Les chinois ont flairé le bon filon : la viticulture, le luxe, le raffinement. Alors, les chinois ont fomenté une enquête pression pour parvenir à bénéficier de l’excellence technologique française. Sous négociations à la faveur des chinois, le Ministre chinois du commerce a annoncé un accord avec les organisations viticoles européennesbqui met fin à une enquête anti-dumping dans le domaine viticole. En contrepartie, les français apporteront leur savoir-faire, et la promotion des vins et spiritueux français pourra s’effectuer librement afin de former les consommateurs chinois et les pousser à consommer français. Depuis  un an, les ventes de vin en Chine ont chuté de 6%, et compte-tenu du volume, ce chiffre est loin d’être négligeable.

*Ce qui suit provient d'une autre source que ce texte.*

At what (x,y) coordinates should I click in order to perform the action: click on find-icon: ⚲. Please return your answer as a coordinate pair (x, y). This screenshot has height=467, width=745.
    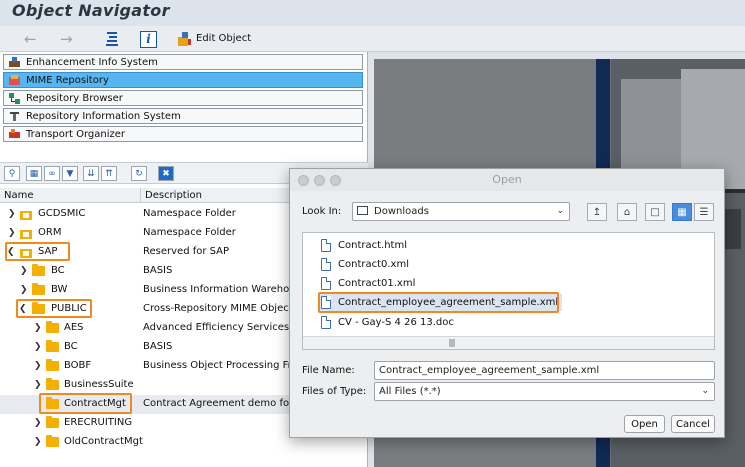
    Looking at the image, I should click on (12, 174).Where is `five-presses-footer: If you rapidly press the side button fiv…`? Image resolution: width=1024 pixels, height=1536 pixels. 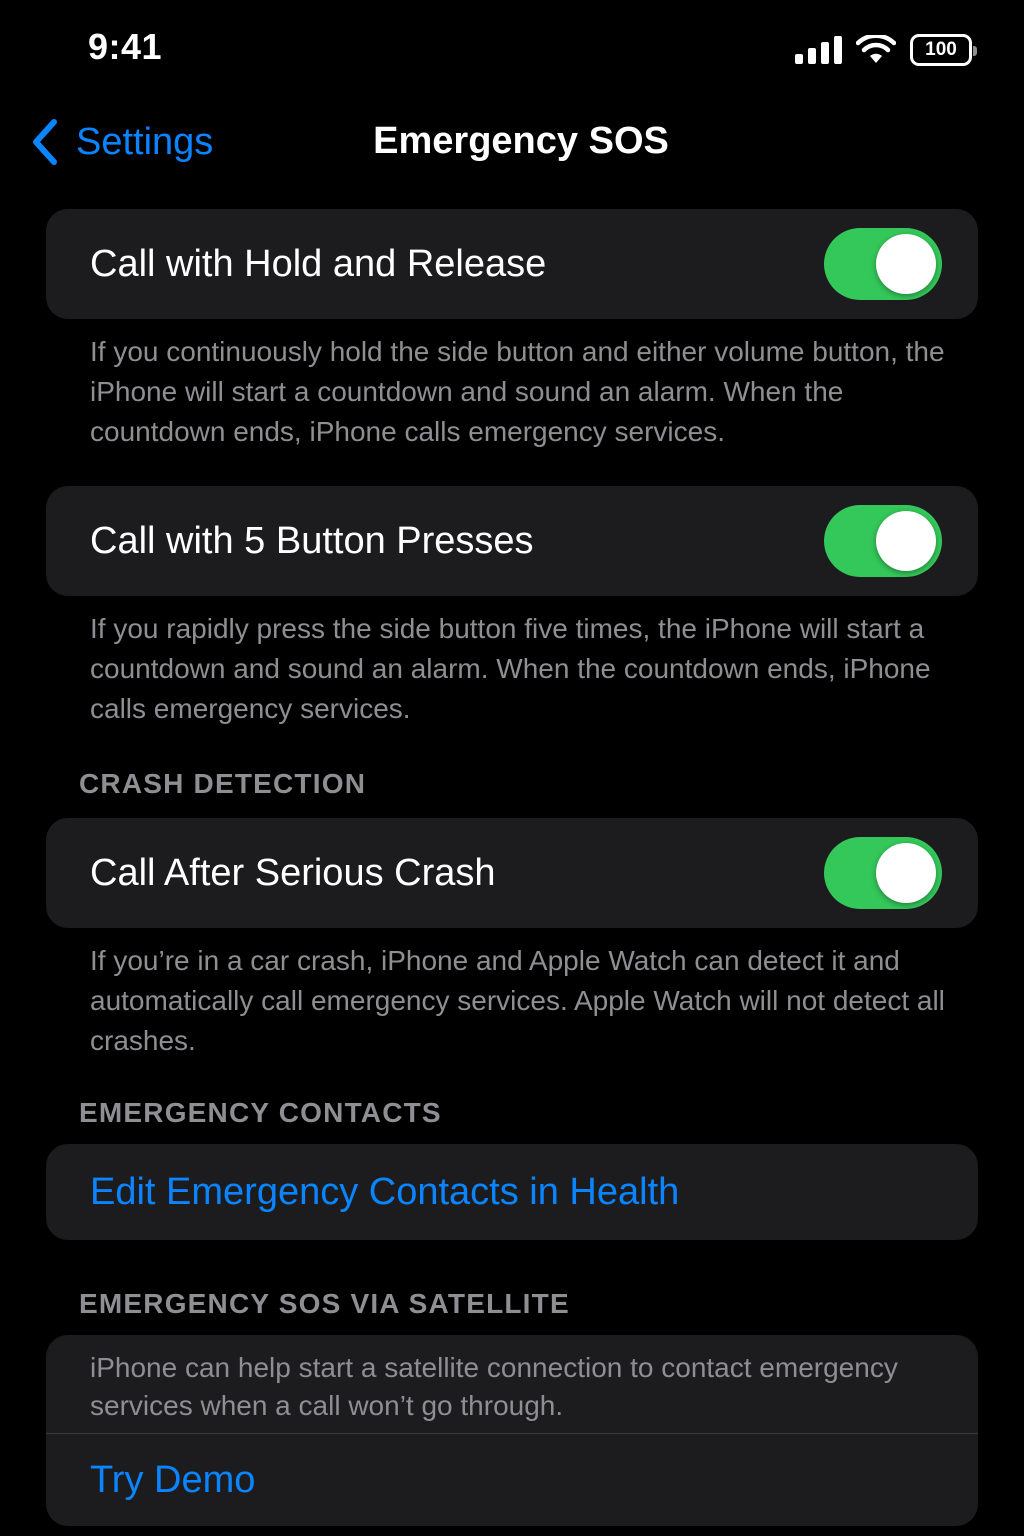
five-presses-footer: If you rapidly press the side button fiv… is located at coordinates (510, 668).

Selon Louis Fabrice Latour (de la famille Latour, si importante en Bourgogne), président de la Fédération des Exportateurs de Vins et Spiritueux de France (FEVS), « l’accord est équilibré ../.. la Chine a des amibitions importantes ». L’accord prévoit au niveau technique prévoit un transfert de technologie en termes de savoir-faire avec le matériel végétal et l’équipement viticole, mais surtout en ce qui concerne le Système d’Information Géographique (SIG). Pour ce domaine, le laboratoire Dynamique des Milieux et Organisations Spatiales (DMOS) dirigé par Emmanuelle Vaudour, à AgroParisTech, pourra être convoité compte-tenu de son savoir-faire dans les terroirs viticoles et de son esprit très avant-gardiste. Il en sera question notamment à Vienne en Autriche, lors du salon EGU fin avril prochain, qui montrera la supériorité européenne en termes de SIG. La Chine a donc tout à apprendre techniquement du terroir viticole français, et même Tsinghua, l’université Pékinoise, ne possède pas l’expertise du savoir français dans le domaine viti-vinicole du SIG (NDLR).